Data:

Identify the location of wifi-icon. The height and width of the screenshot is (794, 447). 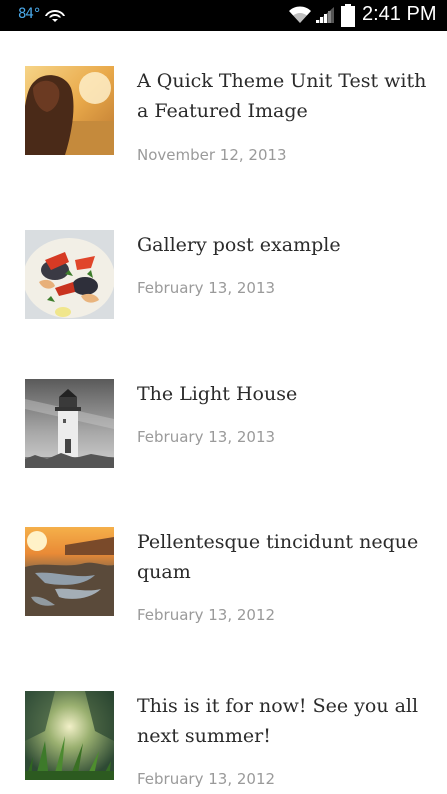
(300, 14).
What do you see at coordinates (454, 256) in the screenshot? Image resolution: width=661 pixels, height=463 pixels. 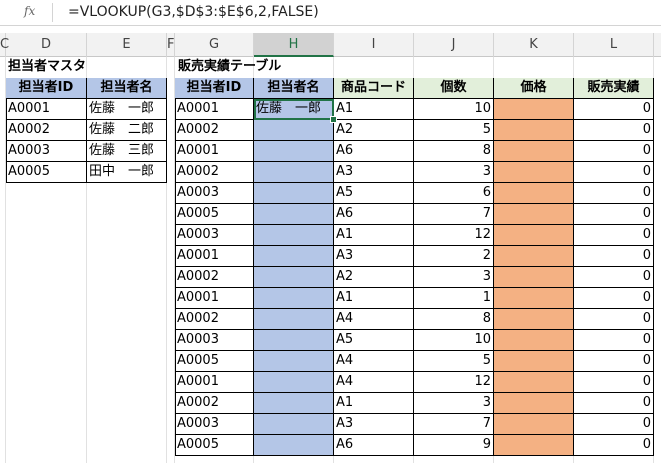 I see `sales-table-cell: 2` at bounding box center [454, 256].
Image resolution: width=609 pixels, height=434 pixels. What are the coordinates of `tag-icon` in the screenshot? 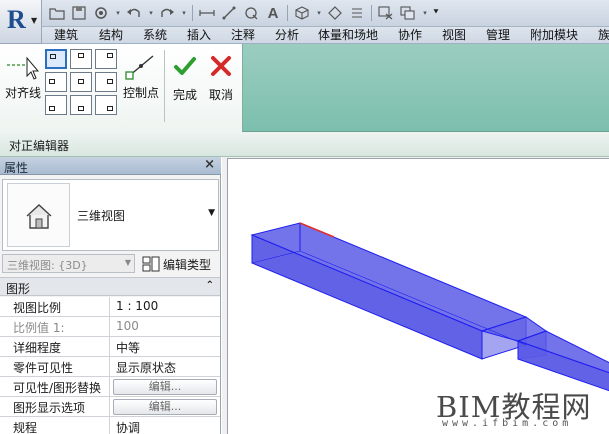 It's located at (251, 13).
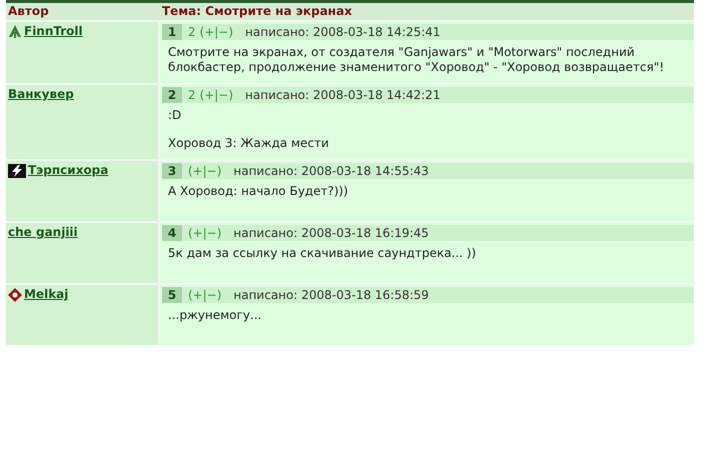  Describe the element at coordinates (417, 60) in the screenshot. I see `post-text: Смотрите на экранах, от создателя "Ganjawars" и "Motorwars" последний блокбастер, продолжение знаменитого "Хоровод" - "Хоровод возвращается"!` at that location.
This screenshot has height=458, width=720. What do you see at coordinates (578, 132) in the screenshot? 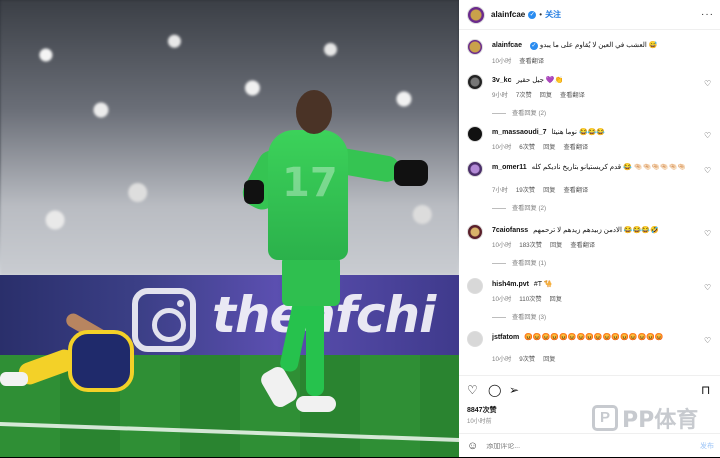
I see `comment-text: نوما هنيئا 😂😂😂` at bounding box center [578, 132].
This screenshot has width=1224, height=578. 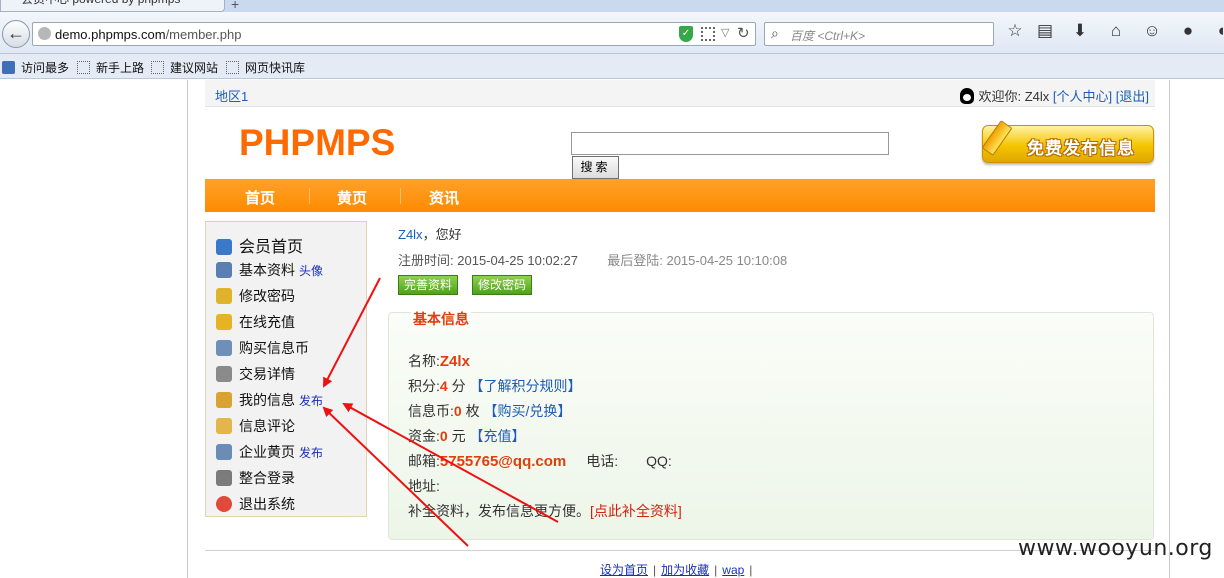 I want to click on sidebar-item-comments: 信息评论, so click(x=256, y=426).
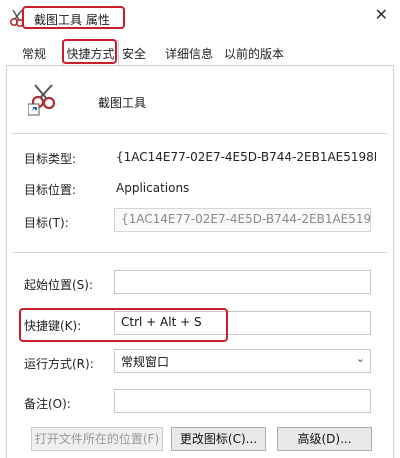  I want to click on snipping-tool-large-icon, so click(42, 100).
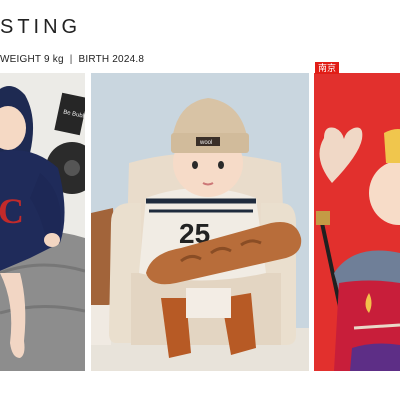  What do you see at coordinates (21, 60) in the screenshot?
I see `weight-label: WEIGHT` at bounding box center [21, 60].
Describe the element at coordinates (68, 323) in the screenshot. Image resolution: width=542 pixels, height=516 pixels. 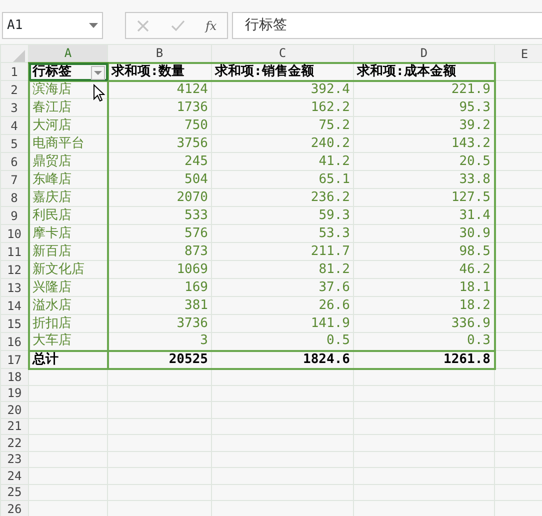
I see `table-cell: 折扣店` at that location.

What to do: Copy the rows from the line containing "Describe the element at coordinates (68, 323)" through the end of the rows, both ends included. Leave out the pictures.

Response box:
Describe the element at coordinates (68, 323) in the screenshot. Image resolution: width=542 pixels, height=516 pixels. 
I see `table-cell: 折扣店` at that location.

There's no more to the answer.